I would upgrade to Premiere Pro, but alas, I would also have to upgrade to Windows XP, which I don't have the money to do.
Is there anything out there that will give me high-quality mattes without me having to spring for a $500+ professional-level production suite. Anyone know of anything?
Chroma Key is more art than science. You might try changing the way you light the subject and background a bit. You might try putting a hat on to avoid the annoying hair halos or changing the color of a characters clothes or hair. Perhaps even filtering the light or changing the white balance to really set off the element to be keyed out. Also do not forget a backlight as this can help really set off the lines of the keyed out element from the background.
A lot of Chroma Key software lets you pick additional shades of a color so you can pick away at the edges bit by bit until you are happy.
RJSchwarz
San Diego, CA
RJSchwarz
As rj stated lighting is key. I am not familiar with your editing program but there should be some setting which you can adjust.
Also, make sure your subject is at least 3 feet from the green screen. The first couple I did were awful, but after some experimentation and practice things worked out well.
Good luck!
Learn how to do something new everyday!
The problem I'm having is that it doesn't know how to properly 'feather' a selection.
Thinking that the issue was with my lighting, I even tried keying a CGI image of a ball against a perfectly solid green background, with no shadows, and I still had the same problem.
It's not that the software can't find colors, it just doesn't know how to handle the antialiasing (which all video images have. it's what keeps them from appearing "blocky" like an old video game) where the background ends and the subject begins.
By example, let's just say you had a red cube sitting in front of a blue screen. In the area on the screen where the red cube edges touch the blue screen, if you look at the individual pixels, you'll see varying degrees of purple. An advanced keying program will know enough to make these pixels partially transparent, but mine only finds the pure blue. Increasing the "fuzziness" not only affects the purple, but also begins to make the cube translucent.
Now we're just talking about 'perfect' scenario with a pure red object on a pure blue object using pure white light. Modern keyers can actually handle a subject wearing a blue shirt that is merely a different shade from the background.

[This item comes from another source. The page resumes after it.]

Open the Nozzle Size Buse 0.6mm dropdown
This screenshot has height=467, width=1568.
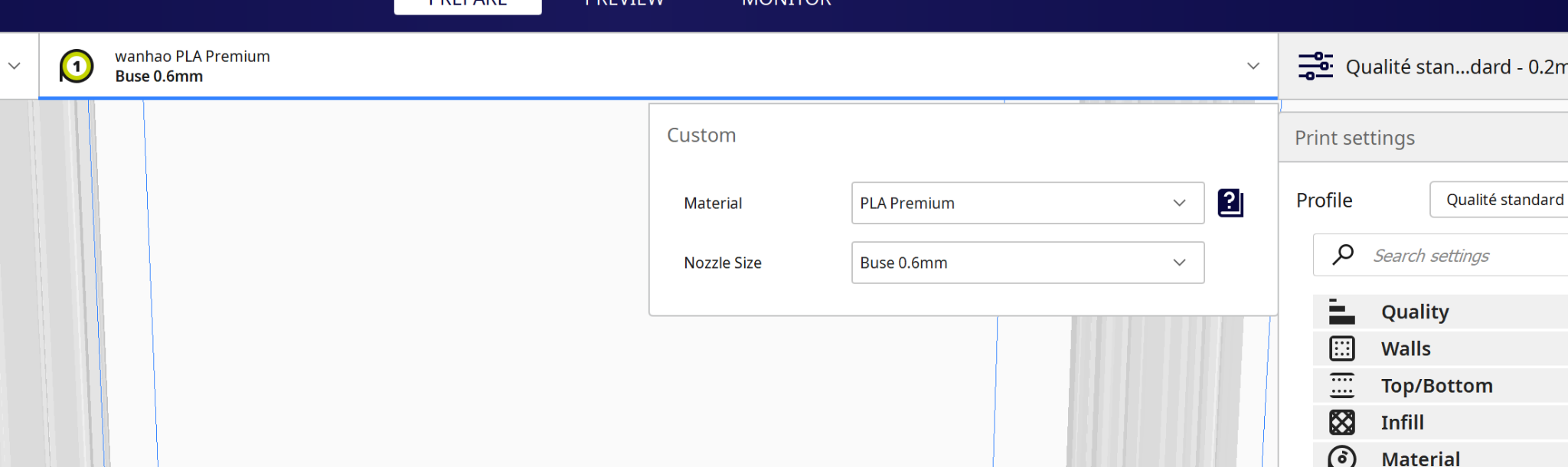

Perhaps if you name the software you are using someone can be more specific in how to help. Until then we're just guessing and giving you generic answers.
RJSchwarz
San Diego, CA
RJSchwarz
quote:
Originally posted by rjschwarz
Perhaps if you name the software you are using someone can be more specific in how to help. Until then we're just guessing and giving you generic answers.RJSchwarz
San Diego, CA
Adobe Premiere 5, I had it in the original post. More specifically, Premiere for Windows.
You did have it in the initial post, not sure how I missed it. My bad. Sorry about that.
I don't know much about Adobe Premier, I use Final Cut Pro but I can tell you my first attempts sounded very similar to what you're describing. I found tutorials on the web that explain how to remove the feathering and such by selecting additional colors or perfecting the input. I'm sure there are similar things out there for Premier if you look around.
RJSchwarz
San Diego, CA
RJSchwarz
So far all the standalone programs I've found that offer quality keying are $500+. And this includes Boris FX which has a superior keying plugin for Premiere, but that costs more than twice what even Premiere Pro 2.0 is worth ?xx(?